According to researchers, the average 12-month prevalence of major depression is 11% in primary care, compared with 5% overall. In terms of global disease burden measured in disability-adjusted life years, they stated that major depressive disorder increased by 37% between 1990 and 2010 and is projected to become the leading cause of disease burden by 2030 in high-income countries.

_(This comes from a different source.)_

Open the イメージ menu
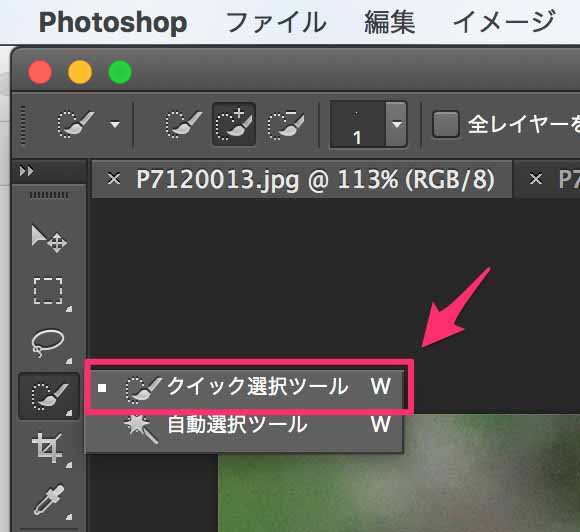 coord(503,22)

“Primary health care services are the ideal setting in which to undertake disease prevention strategies for many illnesses, including depression. At the patient level, many people at risk of depression are seen in general practice. At the population level, primary care serves defined communities, so that prevention can be population based,” Sonia Conejo-Cerón, PhD, Unidad de Investigación Distrito de Atención Primaria, Málaga, Spain, and colleagues wrote. “Although some trials for primary prevention of depression in primary care have been undertaken, no systematic review or meta-analysis of these trials has yet been conducted.”
Conejo-Cerón and colleagues analyzed 14 studies (13 of which were valid for meta-analysis) found by searching MEDLINE, Cochrane Central Register of Controlled Trials, OpenGrey Repository, Web of Science and PsycINFO. The studies involved 7,365 patients.

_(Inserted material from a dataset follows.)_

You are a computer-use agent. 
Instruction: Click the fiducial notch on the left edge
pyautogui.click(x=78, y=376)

Care management strategies found in the studies included problem solving therapy, placebo plus clinical management, biopsychosocial intervention, care as usual, cognitive behavioral approach, person centered approach, psychoeducational, cognitive behavioral therapy, encouraging personal resources, social support, waiting lists, no intervention or information by videotape, and stepped care programs. Only randomized clinical trials that excluded depression at baseline were included.

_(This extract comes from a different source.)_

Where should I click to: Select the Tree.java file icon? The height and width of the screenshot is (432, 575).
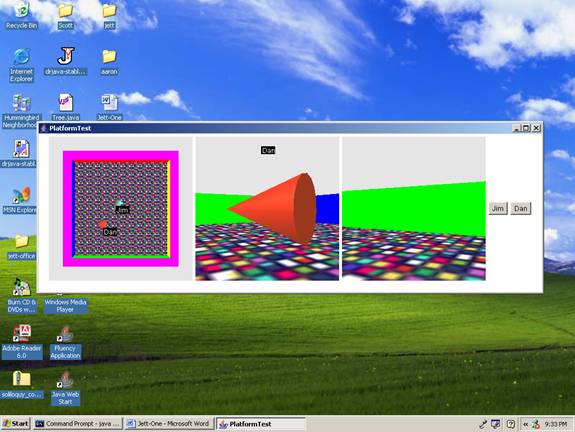[x=66, y=107]
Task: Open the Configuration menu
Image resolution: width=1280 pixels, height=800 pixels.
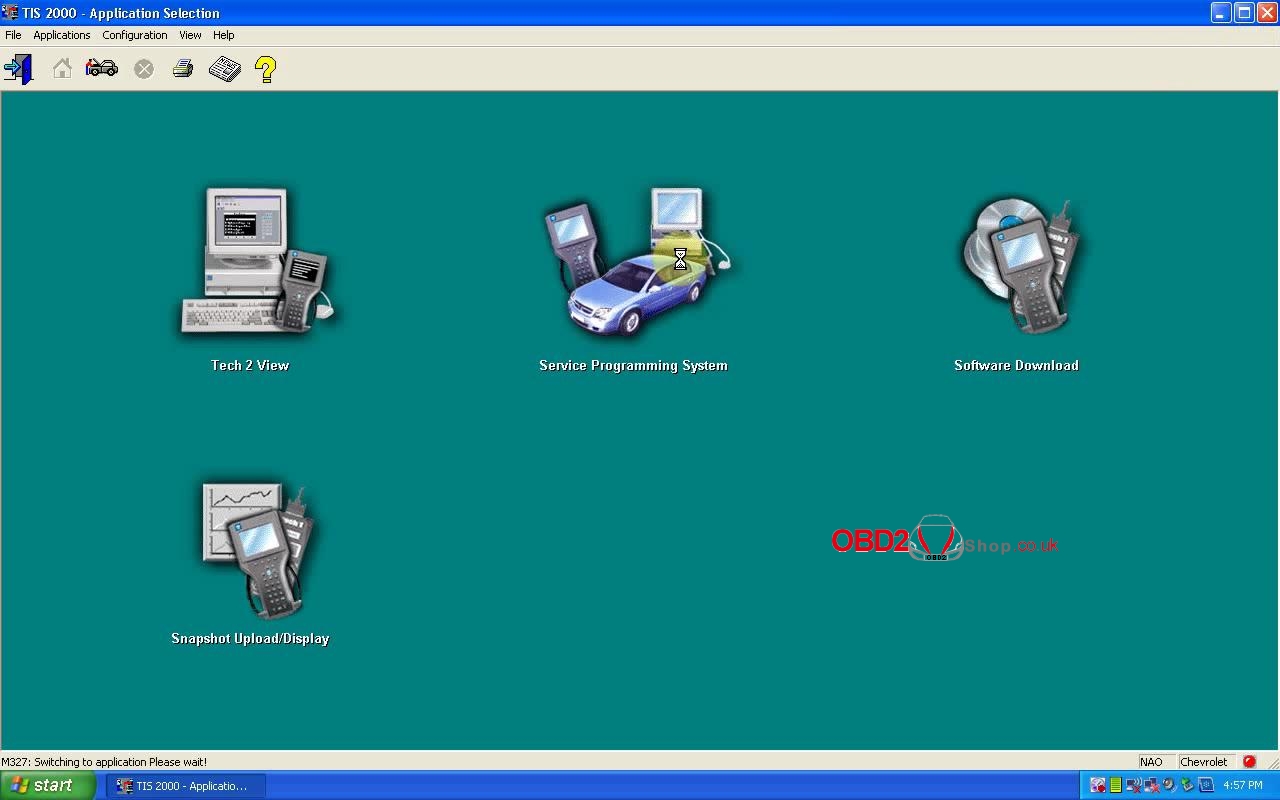Action: click(x=135, y=35)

Researchers found that in only four of the randomized clinical trials, the intervention clinicians were primary care staff, and their pooled effect (Standard Mean Difference = -0.197) was not different when compared to other mental health providers (Standard Mean Difference = 0.141).The pooled standard mean difference, determined by using a random effects model, was –0.163 (95% CI; –0.256 to –0.07; P = .001). The risk of bias and the heterogeneity (I2 = 20.6%) were low, and there was no evidence of publication bias. In addition, meta-regression detected no association between standardized mean difference and follow-up times or standardized mean difference and risk of bias. A subgroup analysis suggested greater effectiveness when the randomized clinical trials used care as usual as the comparator compared with those using placebo.
“According to our results, primary care managers and physicians could implement programs and interventions to prevent depression,” Conejo-Cerón and colleagues wrote. “Not enough information is available, however, about what program or intervention is more efficient in primary care.” – by Janel Miller
The researchers report no relevant financial disclosures.